* YOUR ASSIGNMENT: Go through the records below from the first line and print each one exactly, stopping after the line that contains "Task: Toggle Words (W) search option". Do not print pictures or anything past that line.

##############################

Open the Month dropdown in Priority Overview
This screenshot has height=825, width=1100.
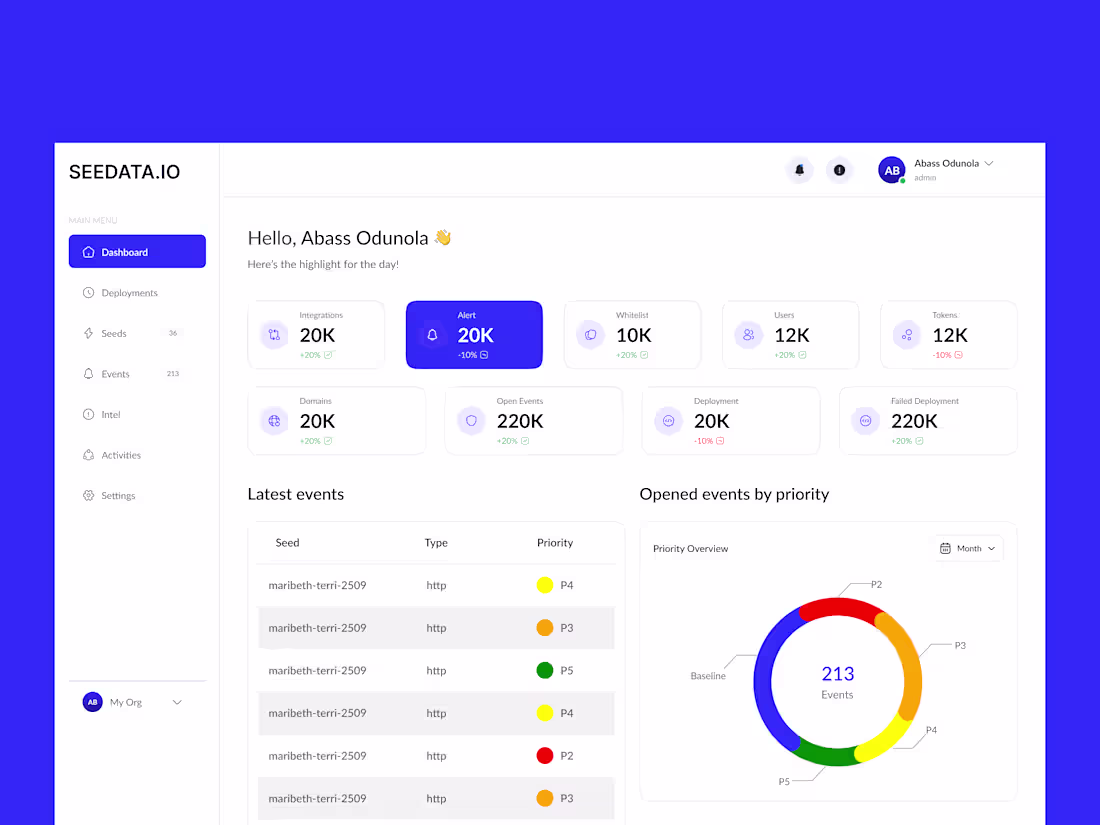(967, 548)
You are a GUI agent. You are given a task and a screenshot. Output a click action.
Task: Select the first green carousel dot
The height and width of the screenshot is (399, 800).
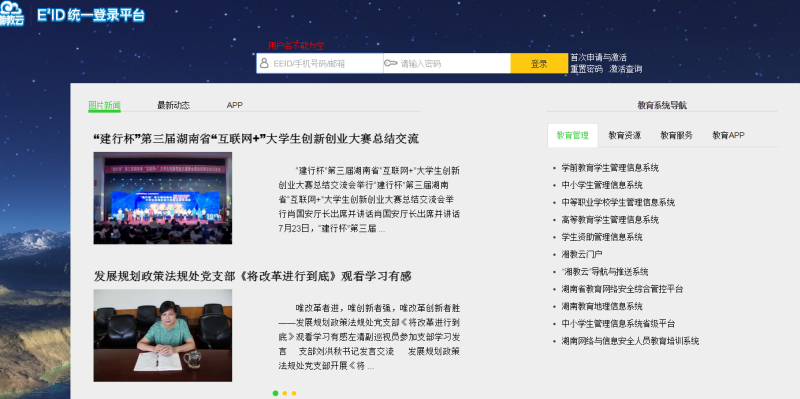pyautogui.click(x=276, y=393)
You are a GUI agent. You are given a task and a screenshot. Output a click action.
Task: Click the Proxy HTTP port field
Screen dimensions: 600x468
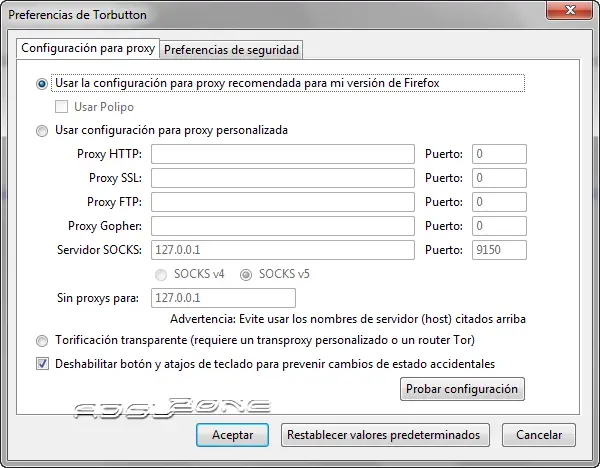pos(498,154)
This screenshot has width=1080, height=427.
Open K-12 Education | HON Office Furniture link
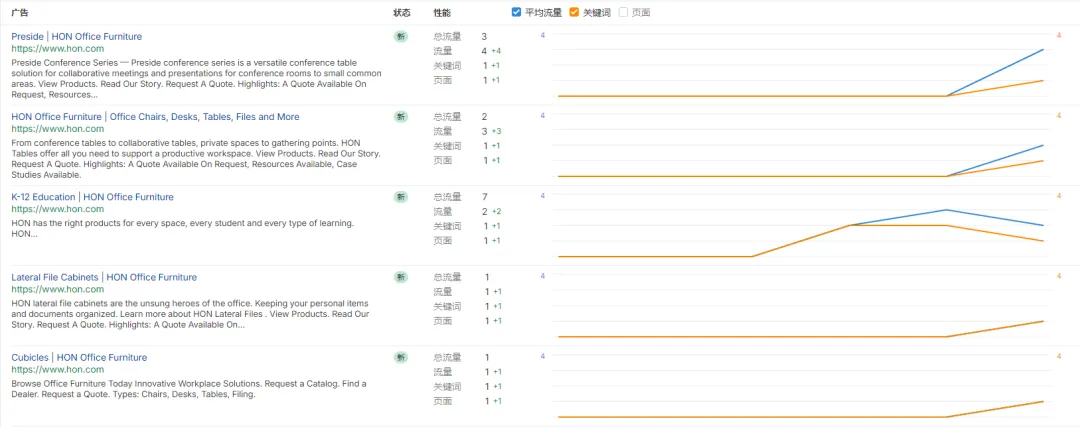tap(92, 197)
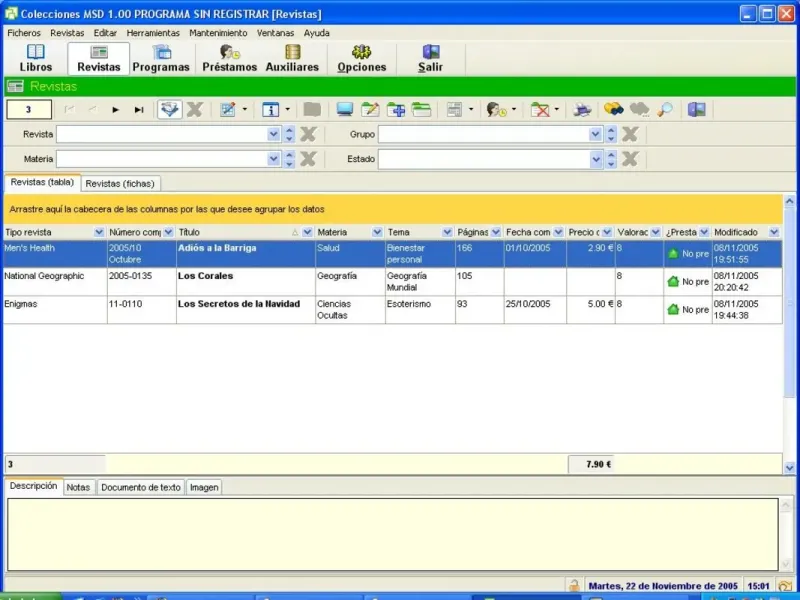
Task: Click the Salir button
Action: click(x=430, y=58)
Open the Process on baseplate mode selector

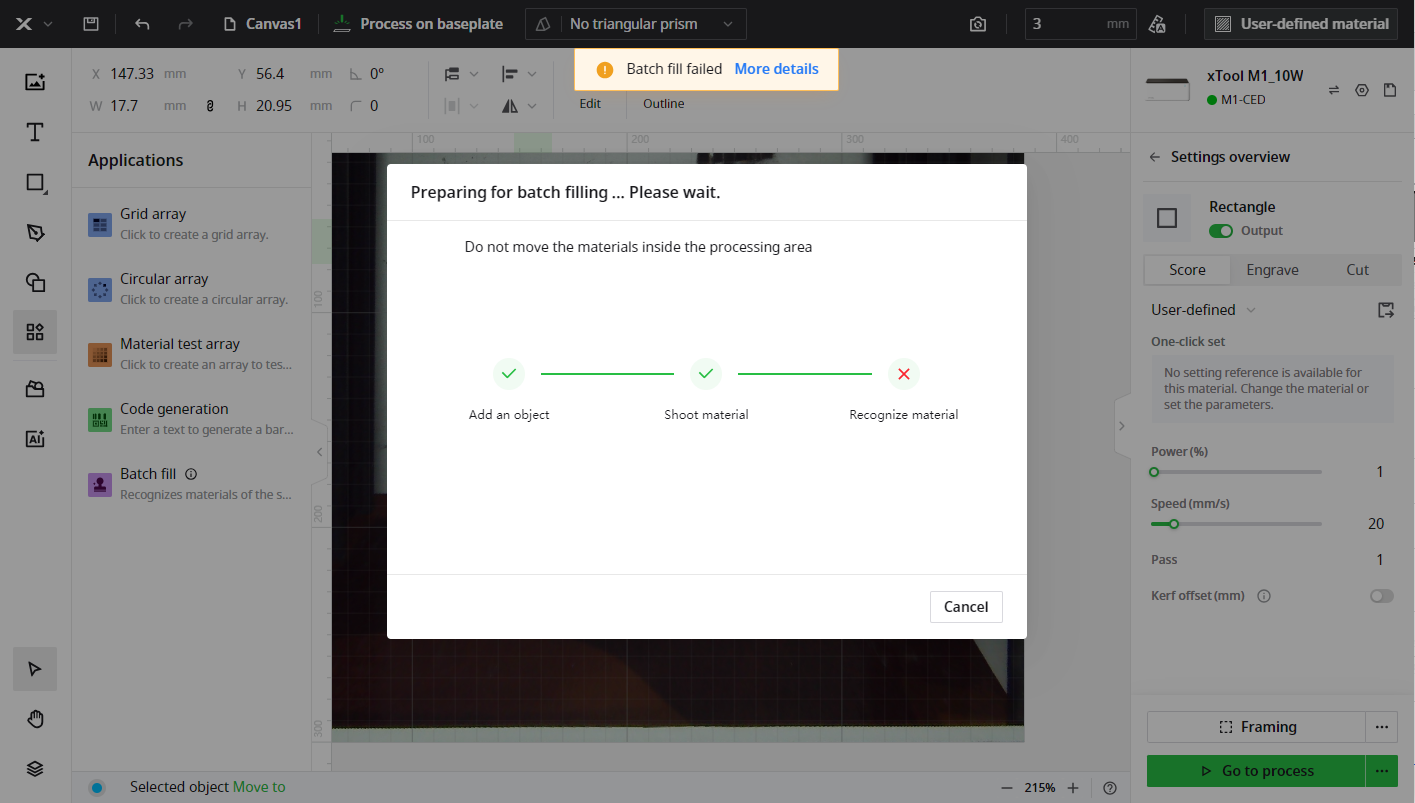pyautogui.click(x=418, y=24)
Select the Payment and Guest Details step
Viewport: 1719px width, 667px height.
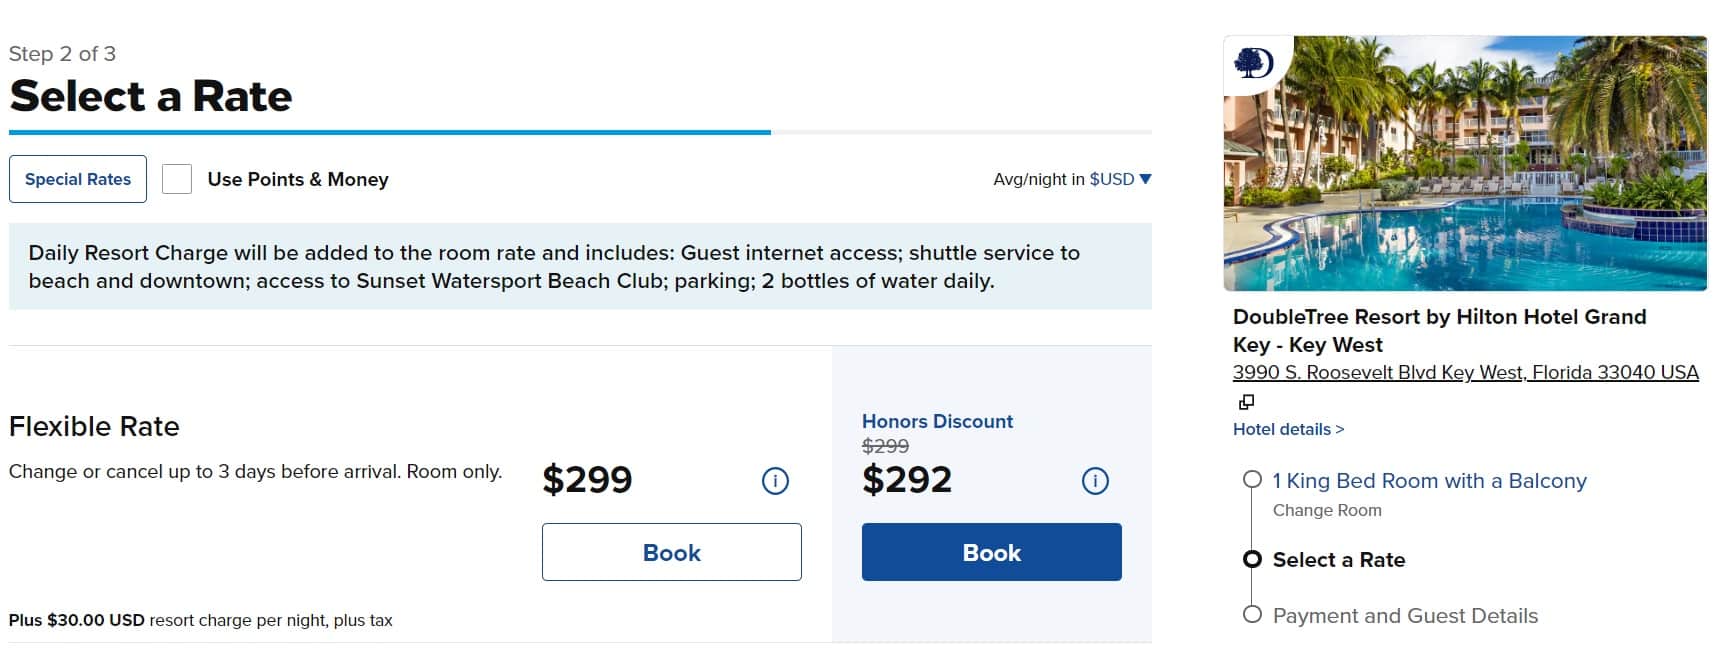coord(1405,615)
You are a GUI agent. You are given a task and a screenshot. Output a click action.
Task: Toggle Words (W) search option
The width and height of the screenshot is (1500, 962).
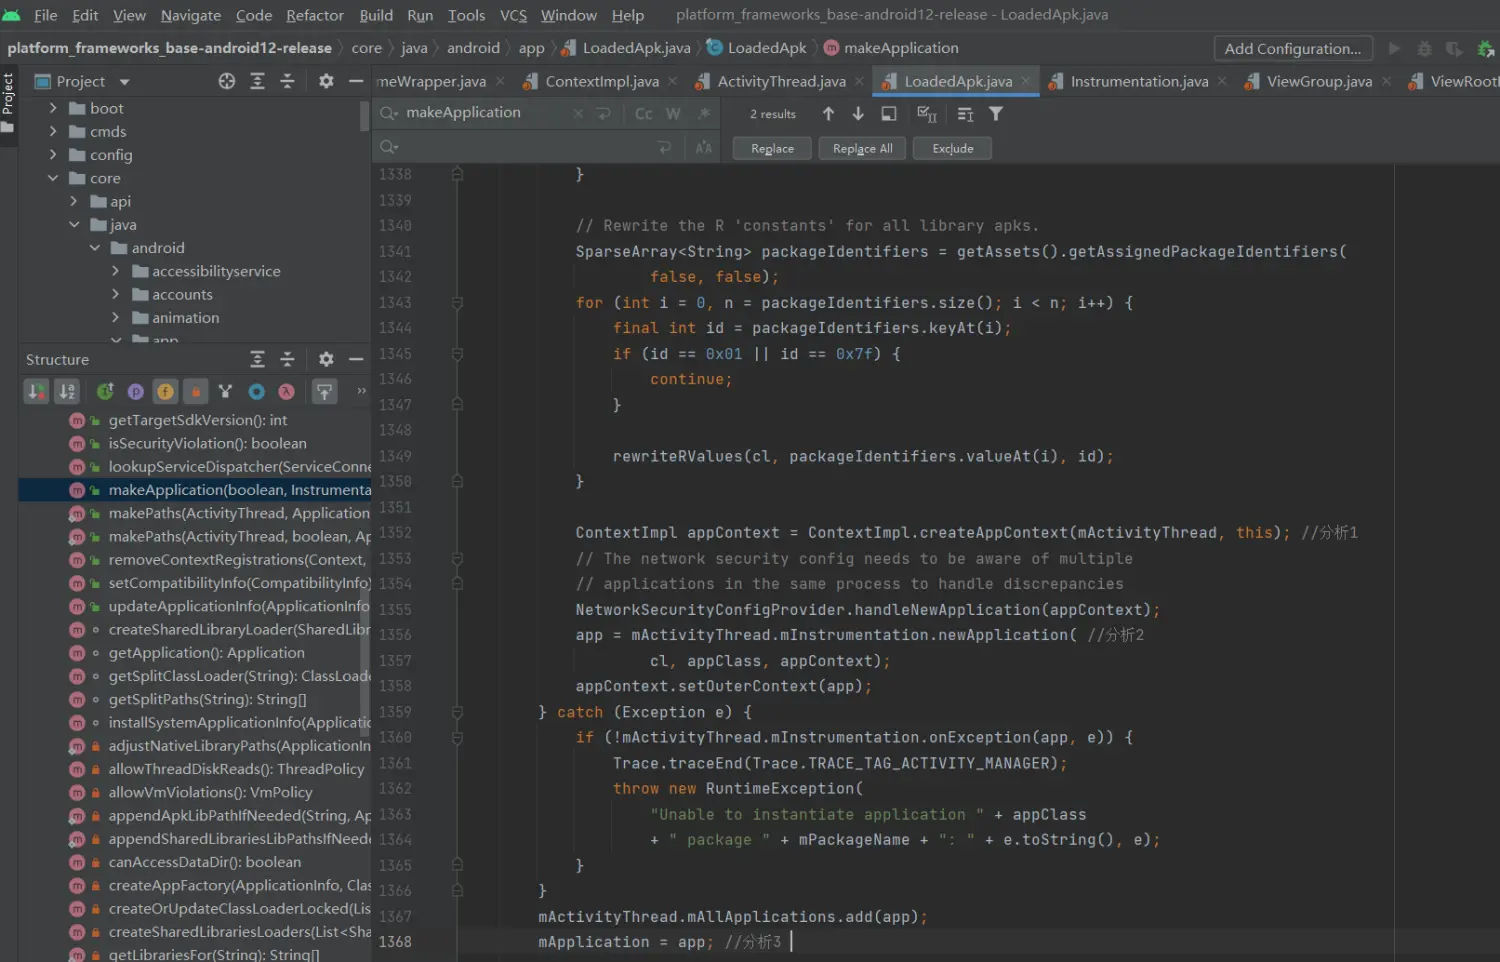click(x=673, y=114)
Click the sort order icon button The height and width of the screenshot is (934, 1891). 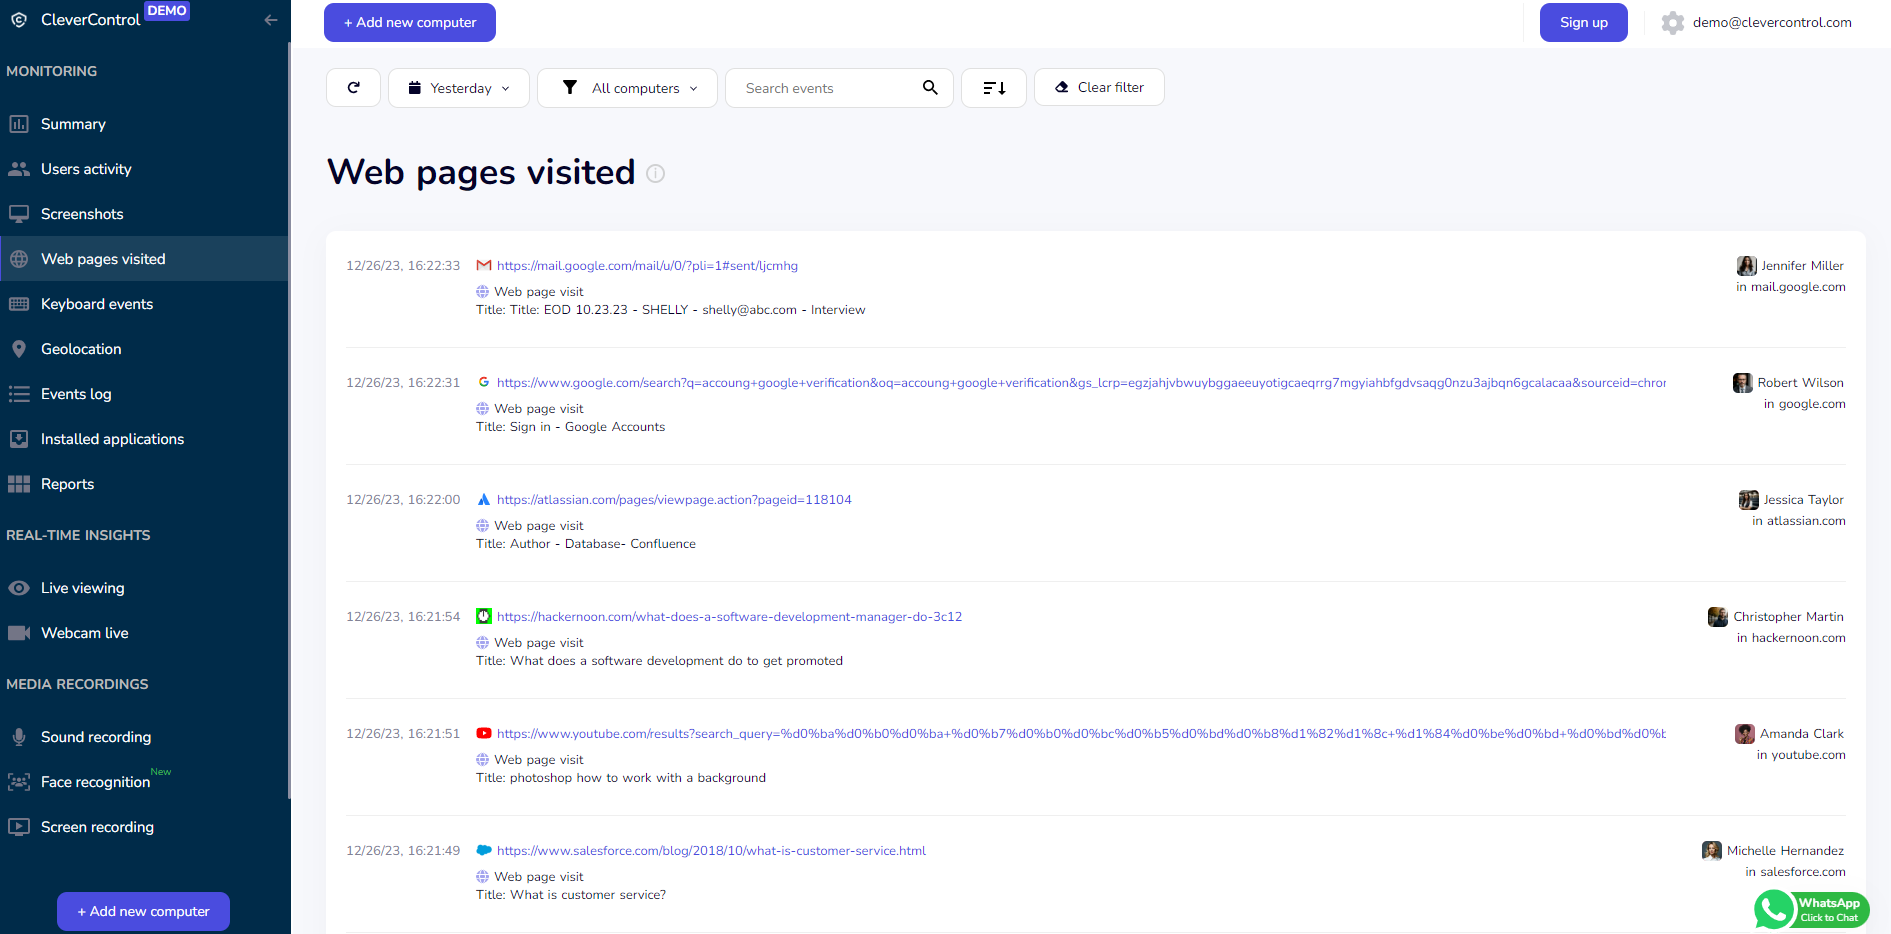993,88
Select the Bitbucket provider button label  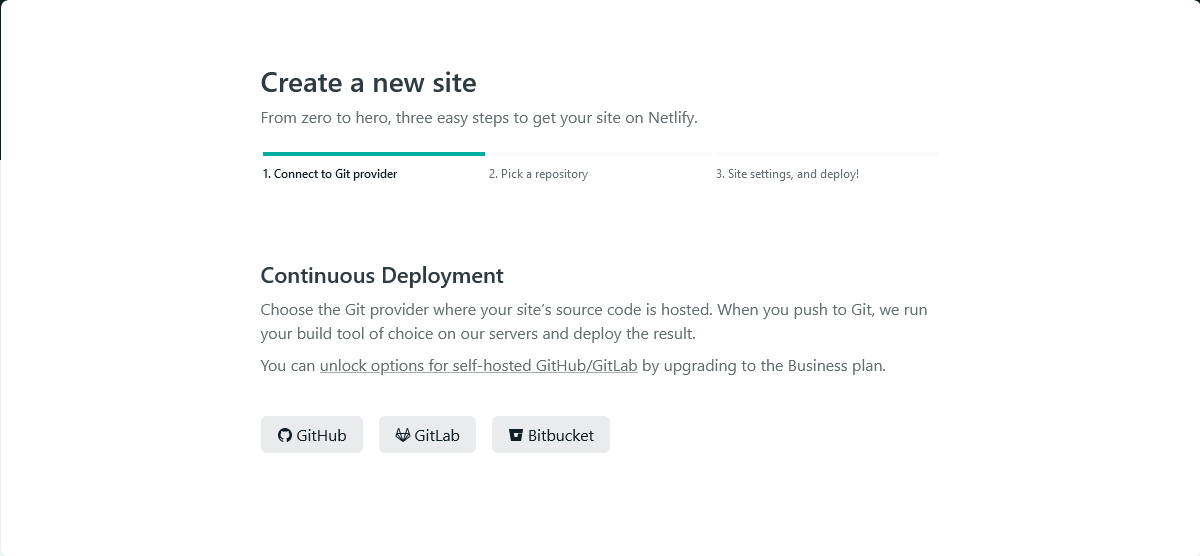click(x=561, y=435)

##############################

* SOLUTION FOR THIS PROBLEM:
Open the Month dropdown in Priority Overview
This screenshot has height=825, width=1100.
(967, 548)
You are a GUI agent. You are given a task and a screenshot. Output a click action.
Task: Select the first green carousel dot
The height and width of the screenshot is (399, 800).
pyautogui.click(x=276, y=393)
You are a GUI agent. You are given a task and a screenshot. Output a click action.
Task: Click the Proxy HTTP port field
Screen dimensions: 600x468
pos(498,154)
This screenshot has width=1080, height=427.
Open K-12 Education | HON Office Furniture link
tap(92, 197)
Task: Click the Salir button
Action: click(x=430, y=58)
Open the Process on baseplate mode selector

pyautogui.click(x=418, y=24)
Select the Payment and Guest Details step
Viewport: 1719px width, 667px height.
coord(1405,615)
You are a GUI agent. You are given a task and a screenshot. Output a click action.
Task: Toggle Words (W) search option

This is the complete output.